Stone shield for air brake actuator with welded yoke

A shield for a brake actuator has a bore closely surrounding a piston rod which is welded to a yoke. The shield is formed with a plurality of slits that allow portions of the shield between the slits to bend radially outwardly and allow the yoke to move through the bore. Thus, the invention allows the use of a yoke which is welded to a piston rod, and also allows the use of a shield which closely surrounds the piston rod.

BACKGROUND OF THE INVENTION 
This application in general relates to a stone shield which may be used 
with a welded yoke in an air brake actuator. 
In the prior art, air brake actuators incorporate a piston moveable within 
an air chamber to actuate a brake.
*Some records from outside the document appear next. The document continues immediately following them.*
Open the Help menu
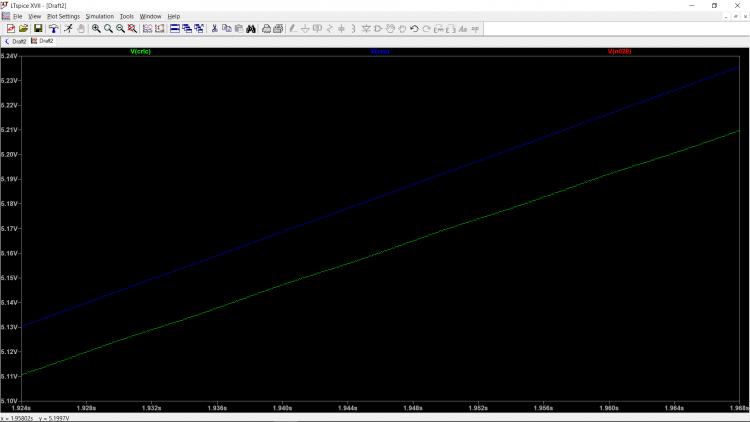 point(174,17)
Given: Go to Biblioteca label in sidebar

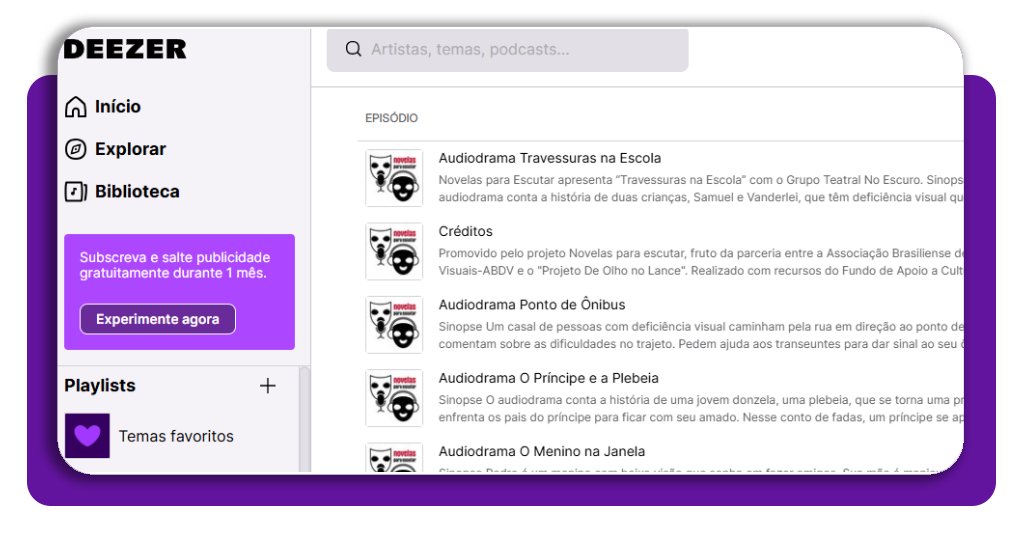Looking at the screenshot, I should click(137, 192).
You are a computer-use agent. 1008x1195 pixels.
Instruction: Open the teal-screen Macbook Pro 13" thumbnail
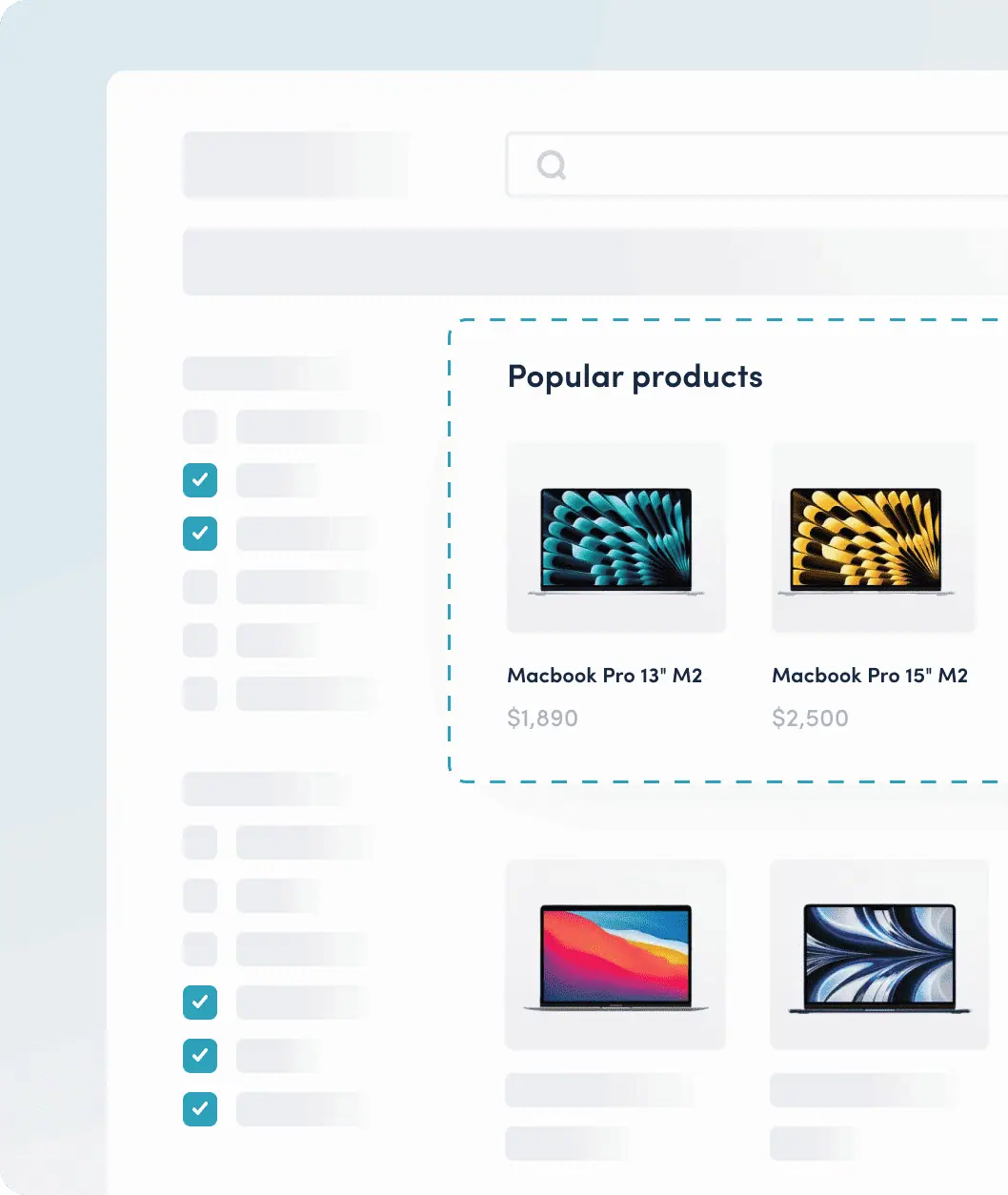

The piston includes a piston rod which 
moves through an opening in the chamber housing, and which has a yoke 
threadably connected to one end of the piston rod. The yoke is attached to 
an actuation structure for a brake. The prior art has typically utilized a 
stone shield which has a bore that closely circumscribes the outer 
peripheral surface of the piston rod to ensure that debris, rocks, etc., 
do not enter the chamber housing between the opening and the outer 
peripheral surface of the piston rod. Such shields have proven quite 
beneficial. Typically, the piston rod and piston are placed within the 
chamber housing, and the piston rod is inserted through the stone shield. 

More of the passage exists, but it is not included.